Fig. 5: Amlodipine enhanced EGFR degradation through activating lysosomal pathway.

A After GSC23 and GSC11 cells were treated with amlodipine (varying from 0 to 25 μM, with 5 μM interval) for 48 h, mRNA level of EGFR was analyzed with qRT-PCR. B Western blot to detect the protein level of EGFR after GSC23 and GSC11 cells were treated with CHX (20 μM) alone or combined with amlodipine (15 μM) for the indicated times (0, 6, 12, 24, 36 and 48 h). C GSC23 and GSC11 cells were treated with amlodipine (15 μM), amlodipine(15 μM) plus MG132(10 μM), EGF (100 ng/ml), or EGF (100 ng/ml) plus MG132(10 μM), respectively for 12 h, then ubiquitination of EGFR was analyzed with Western blot. D GSC23 and GSC11 cells were treated with amlodipine (15 μM) alone, or combined either with MG132 (10 μM) or Baf A1 (200 nM), respectively for 48 h, then the protein level of EGFR was assayed with Western blot. E GSC23 and GSC11 cells were treated with amlodipine(15 μM) for 48 h, colocalization of EGFR (green) with LAMP1 (red) was detected by confocal immunofluorescence analysis, scale bar = 10 μm. F GSC23 and GSC11 cells were treated with amlodipine (15 μM) alone, or combined with Baf A1 (200 nM), respectively for 48 h, then the expression level of total EGFR, p-EGFR, Akt, p-Akt, mTOR, p-mTOR, ERK, p-ERK, STAT3 and p-STAT3 was evaluated with Western blot.
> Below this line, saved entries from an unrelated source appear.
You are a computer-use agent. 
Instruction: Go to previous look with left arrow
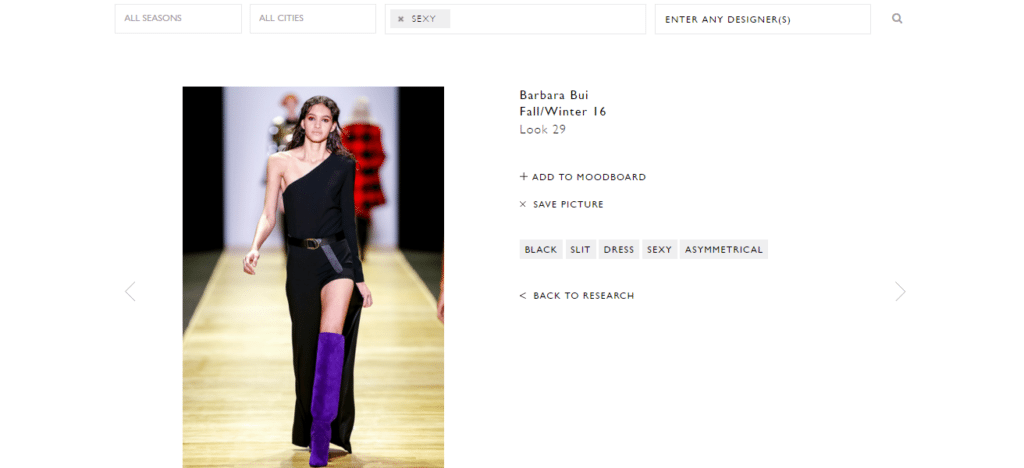coord(130,291)
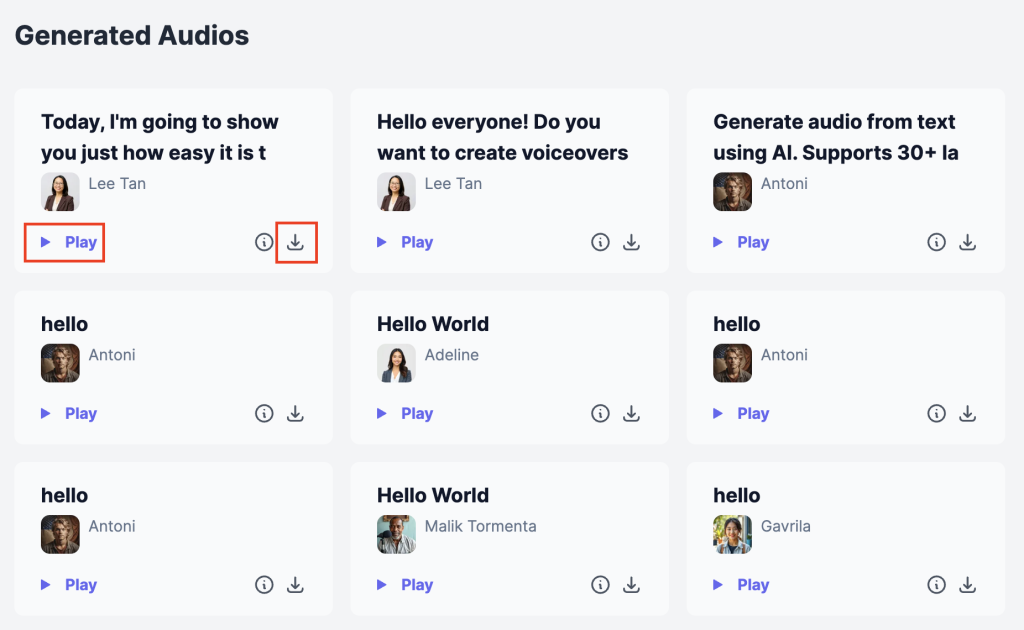This screenshot has height=630, width=1024.
Task: Play the "Generate audio from text" clip
Action: (741, 242)
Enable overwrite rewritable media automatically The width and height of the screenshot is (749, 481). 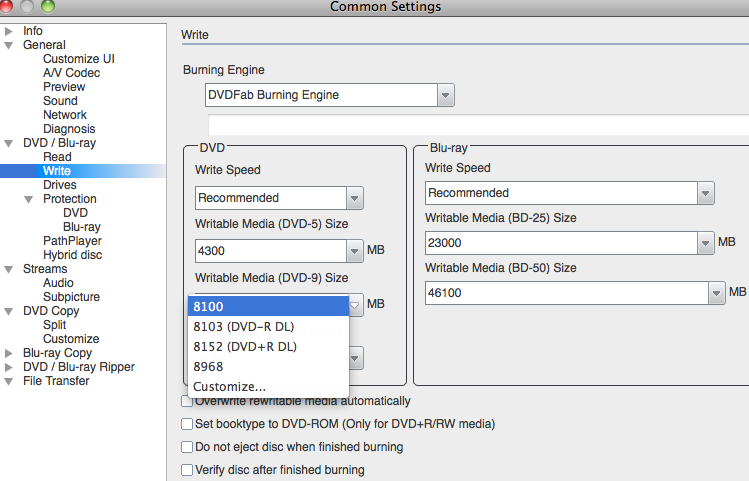coord(187,401)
G GSC23 and GSC11 cells were treated with indicated concentrations of amlodipine (varying from 0 to 25 μM, with 5 μM interval) alone, or combined with Baf A1 (200 nM), respectively for 48 h, then cell viability was detected by CCK8 assay. All data are presented as mean ± SD. n = 3 independent experiments. *p < 0.05, **p < 0.01, ***p < 0.001, ****p < 0.0001, compared with the control group.